## [Try it]
Once the images are set aside, return every entry exactly.

----------------

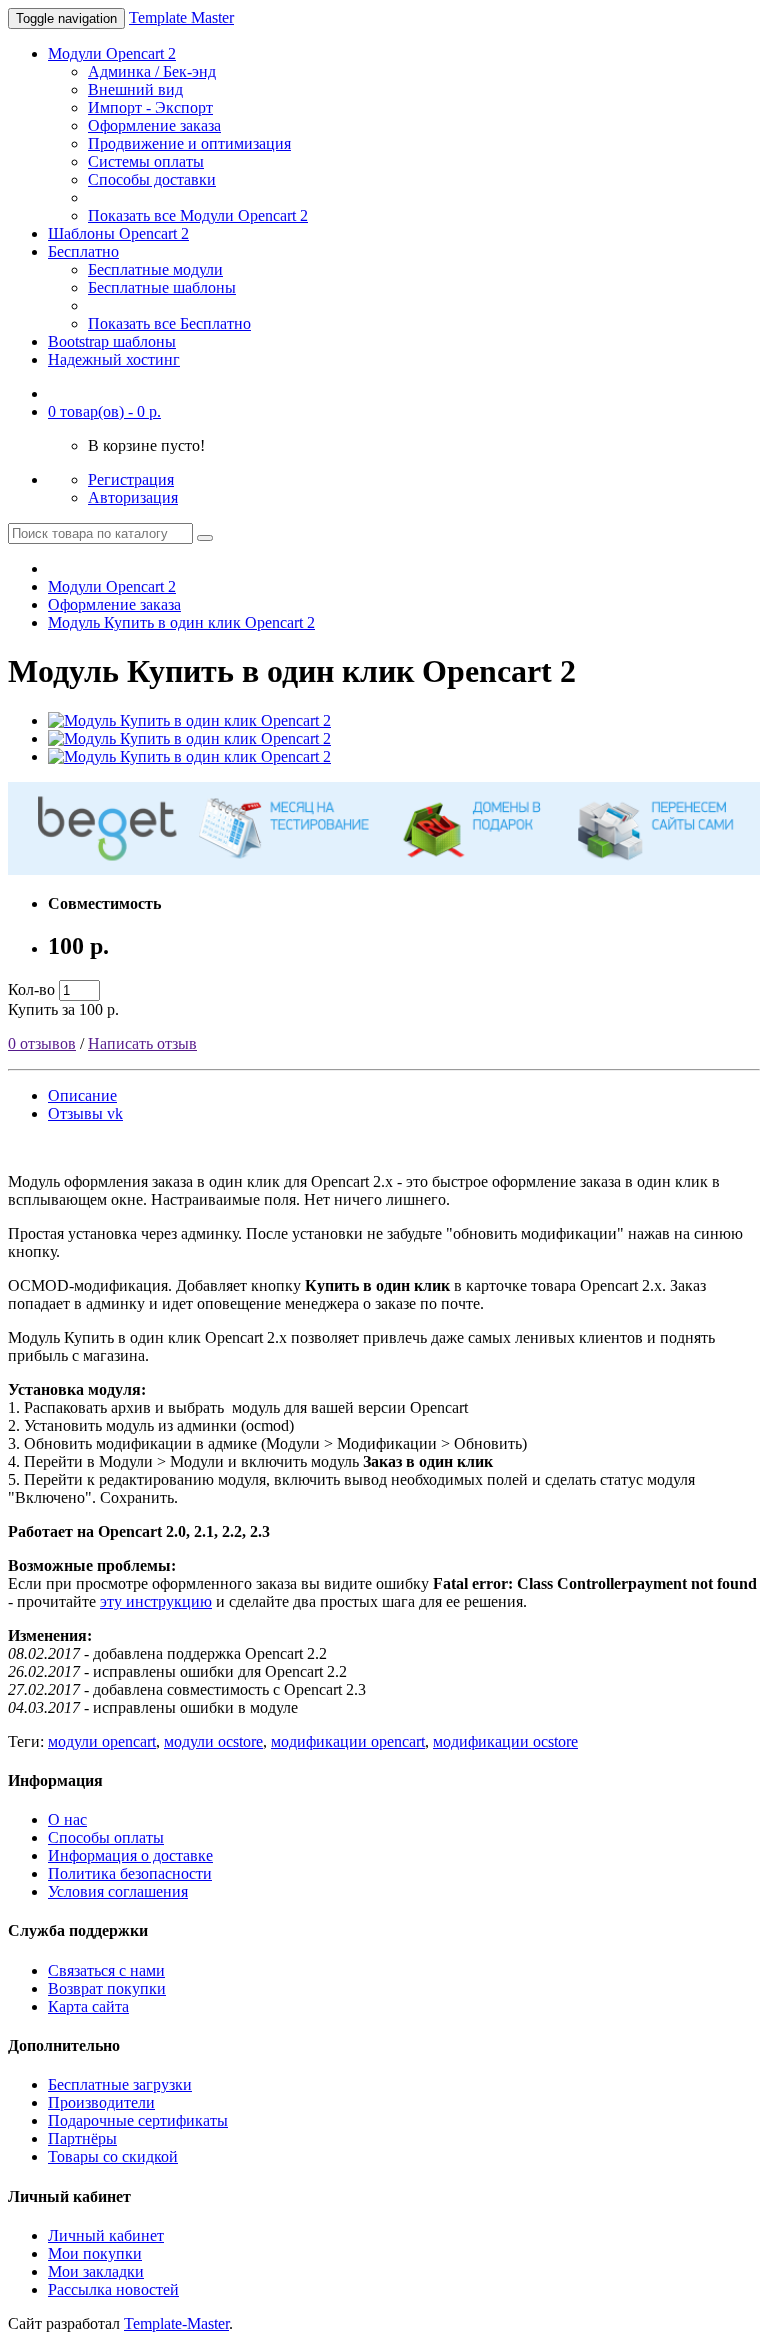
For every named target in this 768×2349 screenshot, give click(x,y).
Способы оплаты (106, 1837)
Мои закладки (96, 2271)
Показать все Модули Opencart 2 (198, 215)
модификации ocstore (505, 1741)
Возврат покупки (107, 1988)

----------------

## [Response to the exercise]
For every named target in this 768×2349 screenshot, give click(x,y).
Способы оплаты (106, 1837)
Мои закладки (96, 2271)
Показать все Модули Opencart 2 (198, 215)
модификации ocstore (505, 1741)
Возврат покупки (107, 1988)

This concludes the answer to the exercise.